| name | security-review |
| description | Threat-model rubric for a focused security review of a code change. Use when reviewing auth / input validation / crypto / secrets / supply chain, or as the "security" dimension of a multi-perspective PR review. Pull this skill before starting so severity calibration and coverage stay consistent.
|
| allowed-tools | ["Bash","Read","Glob","Grep"] |
Security review procedure
A focused rubric for security review of a code change. Designed as the
"security" specialist dimension of a multi-perspective PR review, but
applies equally to a standalone audit.
Scope
Review ONLY your assigned diff (or module).
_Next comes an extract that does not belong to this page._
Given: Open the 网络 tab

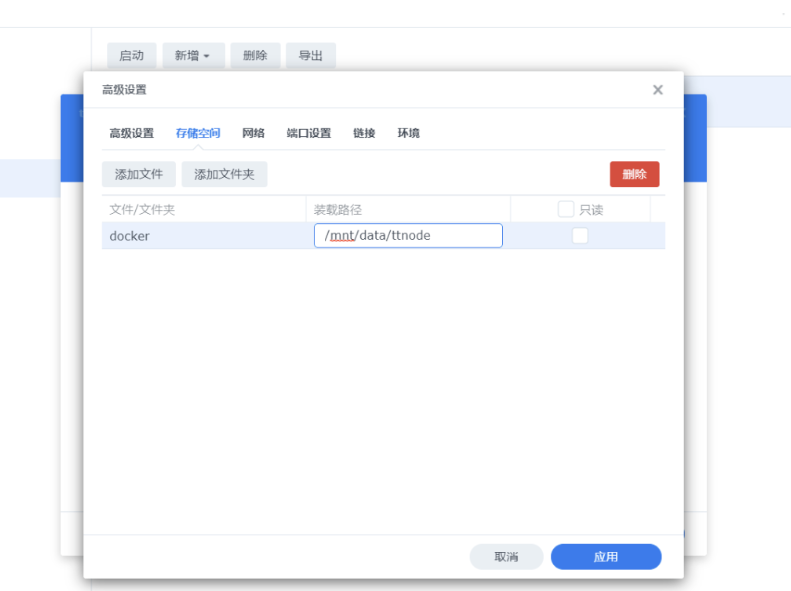Looking at the screenshot, I should pyautogui.click(x=253, y=133).
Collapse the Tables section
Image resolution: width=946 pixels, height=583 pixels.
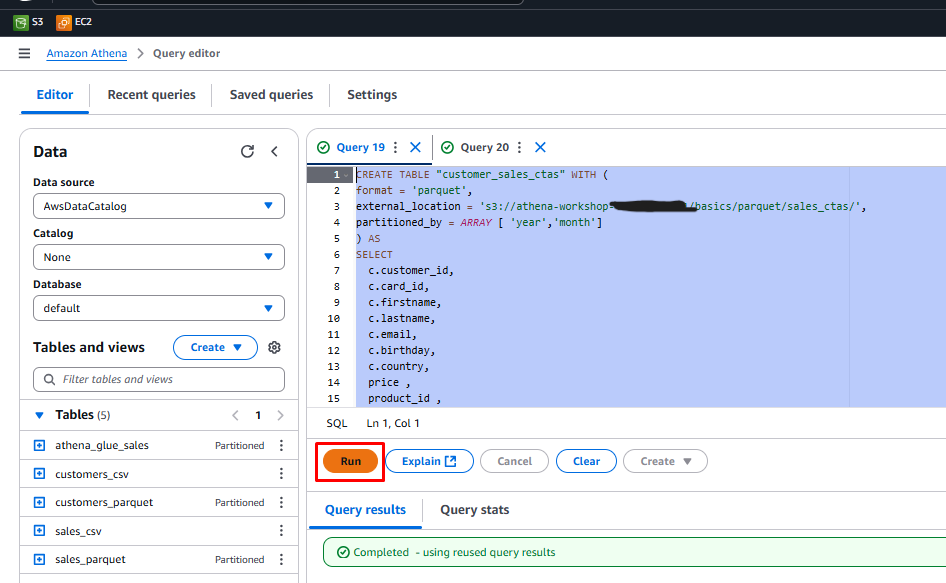tap(40, 415)
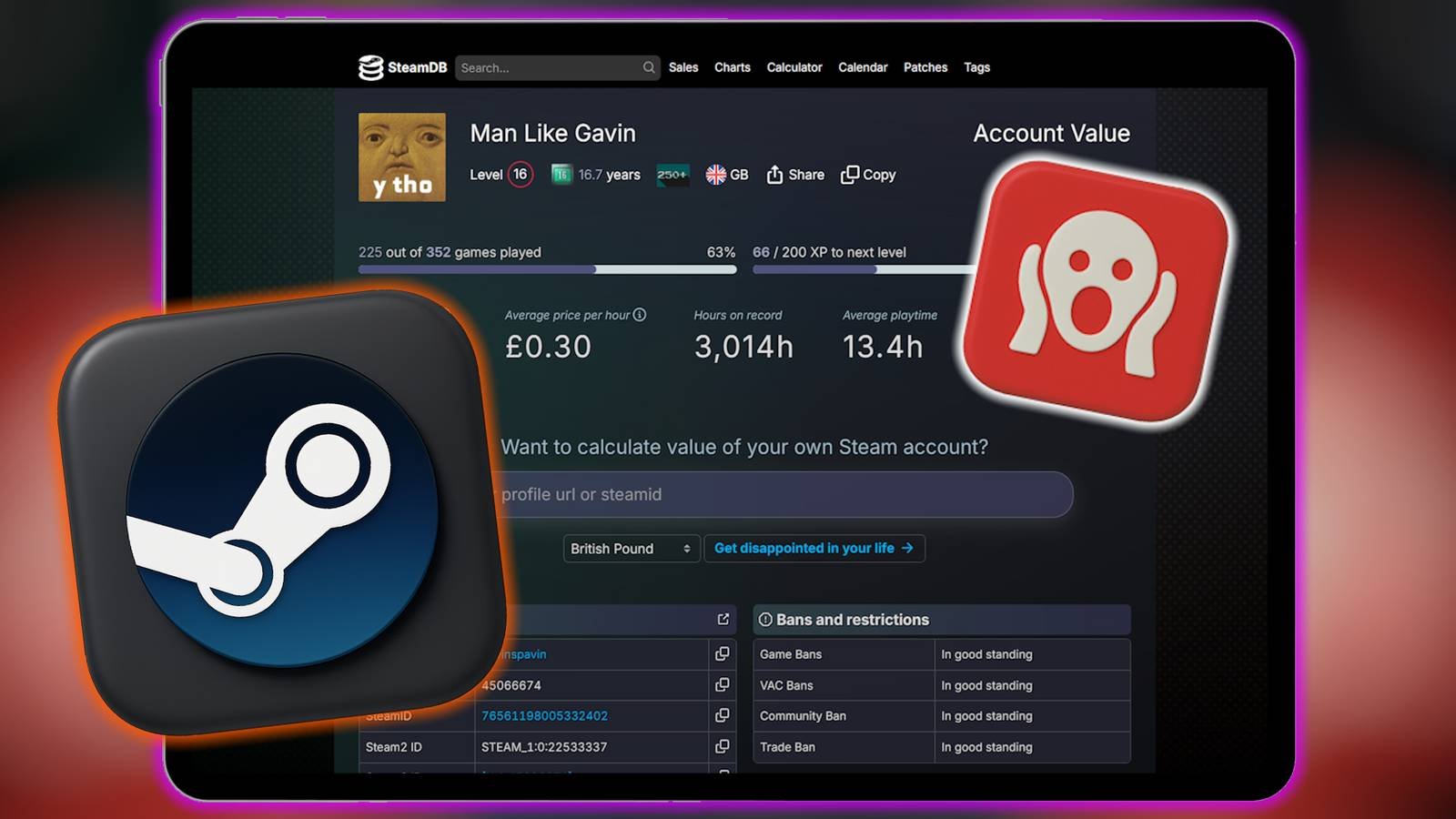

Cross-module concerns go to
the architecture specialist; correctness bugs without security impact go
to correctness.
Checklist summary (10 sections)
- Authentication & authorization — endpoint auth checks, session tokens, RBAC, fail-closed, multi-tenant
- Input validation — type/range/length/encoding, parameterization, regex anchoring, structured data parsers
- Data exposure — error messages, logs, response fields, timing/cache leaks
- Crypto & secrets — hardcoded keys, safe defaults, weak primitives,
random vs secrets, password hashing
- Injection — SQL, shell, LDAP, template, HTML/XSS
- File / path handling — path containment, zip-slip, temp files, symlinks
- Supply chain — typosquatting, pinned versions, endpoint validation
- Deserialization & parsers — pickle, yaml.load, eval, exec, XXE
- Race conditions / TOCTOU — atomic file operations, lock scope
- Denial of service — unbounded loops on user input, rate limiting
See threat-model.md for full per-section detail and CWE mapping.
Severity calibration
CRITICAL — exploitable now, no special conditions: auth bypass, RCE, full data exposure
HIGH — data exposure / auth gap requiring specific conditions
MEDIUM — mis-scoped tokens, weak validation, missing rate limit
LOW — defense-in-depth hardening
INFO — notes for future consideration
Rule of thumb: CRITICAL vs HIGH — user action required to exploit? No = CRITICAL, chained = HIGH.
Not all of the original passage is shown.